Certifying Robustness of Learning-Based Keypoint Detection and Pose Estimation Methods
Xusheng Luo, Tianhao Wei, Simin Liu, Ziwei Wang, Luis Mattei-Mendez, Taylor Loper, Joshua Neighbor, Casidhe Hutchison, Changliu Liu
TL;DR
This work tackles the problem of certifying the local robustness of a vision-based, two-stage $6D$ pose estimation pipeline that regresses keypoints and solves a PnP problem. The authors convert the robustness certification into a standard neural-network verification task by building a verification-friendly proxy model, modeling the input as a convex hull of semantically perturbed images, and deriving output constraints via a sensitivity analysis of the PnP solver.
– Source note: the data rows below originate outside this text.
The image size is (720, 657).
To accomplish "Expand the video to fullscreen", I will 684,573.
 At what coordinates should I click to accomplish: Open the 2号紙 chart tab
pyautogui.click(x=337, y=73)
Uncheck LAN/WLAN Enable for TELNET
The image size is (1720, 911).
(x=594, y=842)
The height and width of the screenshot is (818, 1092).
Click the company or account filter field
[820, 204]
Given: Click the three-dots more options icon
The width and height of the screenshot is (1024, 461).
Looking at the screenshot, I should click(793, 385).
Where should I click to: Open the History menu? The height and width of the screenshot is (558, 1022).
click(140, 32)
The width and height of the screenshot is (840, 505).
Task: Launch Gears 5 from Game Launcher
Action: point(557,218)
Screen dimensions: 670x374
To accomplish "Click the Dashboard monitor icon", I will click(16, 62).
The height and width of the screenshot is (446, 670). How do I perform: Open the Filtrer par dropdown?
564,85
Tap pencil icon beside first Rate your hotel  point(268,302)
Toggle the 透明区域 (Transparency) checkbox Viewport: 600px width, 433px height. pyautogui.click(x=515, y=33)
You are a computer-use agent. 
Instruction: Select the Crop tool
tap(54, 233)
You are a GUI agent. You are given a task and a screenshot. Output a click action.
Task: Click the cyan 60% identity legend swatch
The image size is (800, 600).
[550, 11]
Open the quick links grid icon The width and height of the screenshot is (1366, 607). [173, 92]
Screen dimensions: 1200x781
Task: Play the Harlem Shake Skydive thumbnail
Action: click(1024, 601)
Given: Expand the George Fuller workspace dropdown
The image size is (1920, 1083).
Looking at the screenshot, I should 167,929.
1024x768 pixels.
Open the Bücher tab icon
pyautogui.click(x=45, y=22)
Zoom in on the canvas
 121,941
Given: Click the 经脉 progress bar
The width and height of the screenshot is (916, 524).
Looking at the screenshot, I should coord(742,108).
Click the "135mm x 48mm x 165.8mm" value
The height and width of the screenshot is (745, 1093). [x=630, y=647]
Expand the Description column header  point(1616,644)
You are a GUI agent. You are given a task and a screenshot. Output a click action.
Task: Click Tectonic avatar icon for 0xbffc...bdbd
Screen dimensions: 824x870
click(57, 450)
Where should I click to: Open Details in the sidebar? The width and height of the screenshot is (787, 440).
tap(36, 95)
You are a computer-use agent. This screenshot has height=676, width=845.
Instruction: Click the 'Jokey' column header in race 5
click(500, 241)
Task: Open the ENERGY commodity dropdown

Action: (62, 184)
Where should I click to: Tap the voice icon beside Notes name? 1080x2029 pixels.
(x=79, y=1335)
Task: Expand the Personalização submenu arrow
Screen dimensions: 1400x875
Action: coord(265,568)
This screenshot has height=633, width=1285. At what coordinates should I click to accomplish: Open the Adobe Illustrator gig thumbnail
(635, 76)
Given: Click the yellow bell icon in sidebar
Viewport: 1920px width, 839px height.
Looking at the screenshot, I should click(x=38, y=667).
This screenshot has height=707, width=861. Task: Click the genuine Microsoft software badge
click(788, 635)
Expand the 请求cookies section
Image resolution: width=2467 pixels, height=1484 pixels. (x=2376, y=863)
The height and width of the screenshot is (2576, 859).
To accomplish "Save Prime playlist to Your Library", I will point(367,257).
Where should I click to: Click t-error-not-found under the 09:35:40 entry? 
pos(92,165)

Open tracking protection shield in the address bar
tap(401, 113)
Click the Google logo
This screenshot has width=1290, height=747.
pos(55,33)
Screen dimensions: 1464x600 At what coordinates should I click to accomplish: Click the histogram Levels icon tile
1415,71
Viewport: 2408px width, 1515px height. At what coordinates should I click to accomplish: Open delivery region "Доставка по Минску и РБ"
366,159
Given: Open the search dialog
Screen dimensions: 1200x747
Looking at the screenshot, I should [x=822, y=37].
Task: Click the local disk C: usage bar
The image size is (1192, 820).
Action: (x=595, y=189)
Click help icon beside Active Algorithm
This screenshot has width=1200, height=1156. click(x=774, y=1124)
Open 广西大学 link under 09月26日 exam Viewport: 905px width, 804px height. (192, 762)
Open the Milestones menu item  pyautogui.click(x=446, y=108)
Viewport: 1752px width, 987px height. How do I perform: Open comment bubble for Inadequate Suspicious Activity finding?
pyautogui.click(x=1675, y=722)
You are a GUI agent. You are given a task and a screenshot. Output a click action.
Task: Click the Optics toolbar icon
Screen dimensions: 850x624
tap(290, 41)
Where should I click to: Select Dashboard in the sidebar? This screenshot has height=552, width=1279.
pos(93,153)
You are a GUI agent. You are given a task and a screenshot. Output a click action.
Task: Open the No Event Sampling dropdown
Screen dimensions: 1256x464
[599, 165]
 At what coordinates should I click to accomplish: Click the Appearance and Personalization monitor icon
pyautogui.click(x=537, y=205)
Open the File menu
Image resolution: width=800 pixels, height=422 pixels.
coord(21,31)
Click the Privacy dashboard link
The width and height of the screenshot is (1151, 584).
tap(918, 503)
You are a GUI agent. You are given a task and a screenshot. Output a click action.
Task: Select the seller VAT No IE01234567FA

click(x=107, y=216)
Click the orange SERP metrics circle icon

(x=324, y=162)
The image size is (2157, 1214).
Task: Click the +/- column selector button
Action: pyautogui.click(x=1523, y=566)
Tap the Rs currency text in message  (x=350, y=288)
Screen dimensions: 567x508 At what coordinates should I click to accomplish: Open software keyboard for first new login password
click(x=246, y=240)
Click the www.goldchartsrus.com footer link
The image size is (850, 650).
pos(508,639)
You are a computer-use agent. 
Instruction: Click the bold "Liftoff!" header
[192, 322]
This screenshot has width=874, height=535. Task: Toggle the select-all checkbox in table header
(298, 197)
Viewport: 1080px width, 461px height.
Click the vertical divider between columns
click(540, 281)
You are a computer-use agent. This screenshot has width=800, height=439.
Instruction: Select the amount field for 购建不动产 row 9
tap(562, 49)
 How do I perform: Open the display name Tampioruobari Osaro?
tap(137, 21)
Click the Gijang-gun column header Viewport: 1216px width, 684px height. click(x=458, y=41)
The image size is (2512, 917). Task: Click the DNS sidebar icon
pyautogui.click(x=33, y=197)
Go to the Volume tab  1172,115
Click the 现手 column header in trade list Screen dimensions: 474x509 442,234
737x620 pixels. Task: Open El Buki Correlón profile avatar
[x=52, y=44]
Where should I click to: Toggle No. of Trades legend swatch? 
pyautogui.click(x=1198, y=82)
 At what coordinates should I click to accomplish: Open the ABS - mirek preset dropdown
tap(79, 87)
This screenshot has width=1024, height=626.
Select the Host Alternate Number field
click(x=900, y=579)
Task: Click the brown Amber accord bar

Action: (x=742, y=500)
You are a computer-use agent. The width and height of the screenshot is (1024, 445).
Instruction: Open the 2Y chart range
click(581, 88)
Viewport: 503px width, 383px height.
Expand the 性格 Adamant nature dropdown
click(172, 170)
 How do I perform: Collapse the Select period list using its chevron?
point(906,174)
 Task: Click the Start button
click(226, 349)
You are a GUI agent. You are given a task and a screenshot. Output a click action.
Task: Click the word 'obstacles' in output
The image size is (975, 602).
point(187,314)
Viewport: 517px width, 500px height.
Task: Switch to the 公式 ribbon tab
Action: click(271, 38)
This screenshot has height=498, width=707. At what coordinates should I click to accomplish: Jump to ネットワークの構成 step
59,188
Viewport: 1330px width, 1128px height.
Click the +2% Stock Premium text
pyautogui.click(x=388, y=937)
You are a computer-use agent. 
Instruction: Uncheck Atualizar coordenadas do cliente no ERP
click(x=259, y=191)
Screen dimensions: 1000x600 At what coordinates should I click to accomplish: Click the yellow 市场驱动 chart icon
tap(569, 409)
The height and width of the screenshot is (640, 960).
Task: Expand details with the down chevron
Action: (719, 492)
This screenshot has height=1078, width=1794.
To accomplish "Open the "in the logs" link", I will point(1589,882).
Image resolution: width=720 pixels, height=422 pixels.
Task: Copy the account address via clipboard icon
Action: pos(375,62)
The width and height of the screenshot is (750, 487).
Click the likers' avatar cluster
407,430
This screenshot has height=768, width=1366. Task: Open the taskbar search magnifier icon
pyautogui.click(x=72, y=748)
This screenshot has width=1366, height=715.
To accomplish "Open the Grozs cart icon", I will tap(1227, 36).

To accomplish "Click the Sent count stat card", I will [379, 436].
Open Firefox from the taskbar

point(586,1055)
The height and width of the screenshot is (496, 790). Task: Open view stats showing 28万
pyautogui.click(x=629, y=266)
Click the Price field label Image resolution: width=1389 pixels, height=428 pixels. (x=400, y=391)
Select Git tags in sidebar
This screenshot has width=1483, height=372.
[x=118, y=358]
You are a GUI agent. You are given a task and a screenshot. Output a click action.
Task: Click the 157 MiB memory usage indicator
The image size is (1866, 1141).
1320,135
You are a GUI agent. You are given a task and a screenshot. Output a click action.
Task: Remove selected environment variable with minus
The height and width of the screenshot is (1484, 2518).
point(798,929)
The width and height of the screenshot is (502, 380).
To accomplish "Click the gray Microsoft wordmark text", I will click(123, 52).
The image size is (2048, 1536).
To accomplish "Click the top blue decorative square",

They prove soundness and completeness under certain conditions and validate the approach on realistic perturbations, including occlusions and global brightness/contrast changes, using ModelVerification.jl on challenging airplane-pose scenarios. The framework enables system-level robustness guarantees for safety-critical applications and provides avenues to extend perturbation sets and reduce conservatism in threshold allocation, with broad potential impact on aviation, autonomous driving, and surgical robotics.
Abstract
This work addresses the certification of the local robustness of vision-based two-stage 6D object pose estimation. The two-stage method for object pose estimation achieves superior accuracy by first employing deep neural network-driven keypoint regression and then applying a Perspective-n-Point (PnP) technique. Despite advancements, the certification of these methods' robustness remains scarce. This research aims to fill this gap with a focus on their local robustness on the system level--the capacity to maintain robust estimations amidst semantic input perturbations. The core idea is to transform the certification of local robustness into neural network verification for classification tasks. The challenge is to develop model, input, and output specifications that align with off-the-shelf verification tools. To facilitate verification, we modify the keypoint detection model by substituting nonlinear operations with those more amenable to the verification processes. Instead of injecting random noise into images, as is common, we employ a convex hull representation of images as input specifications to more accurately depict semantic perturbations. Furthermore, by conducting a sensitivity analysis, we propagate the robustness criteria from pose to keypoint accuracy, and then formulating an optimal error threshold allocation problem that allows for the setting of a maximally permissible keypoint deviation thresholds. Viewing each pixel as an individual class, these thresholds result in linear, classification-akin output specifications. Under certain conditions, we demonstrate that the main components of our certification framework are both sound and complete, and validate its effects through extensive evaluations on realistic perturbations. To our knowledge, this is the first study to certify the robustness of large-scale, keypoint-based pose estimation given images in real-world scenarios.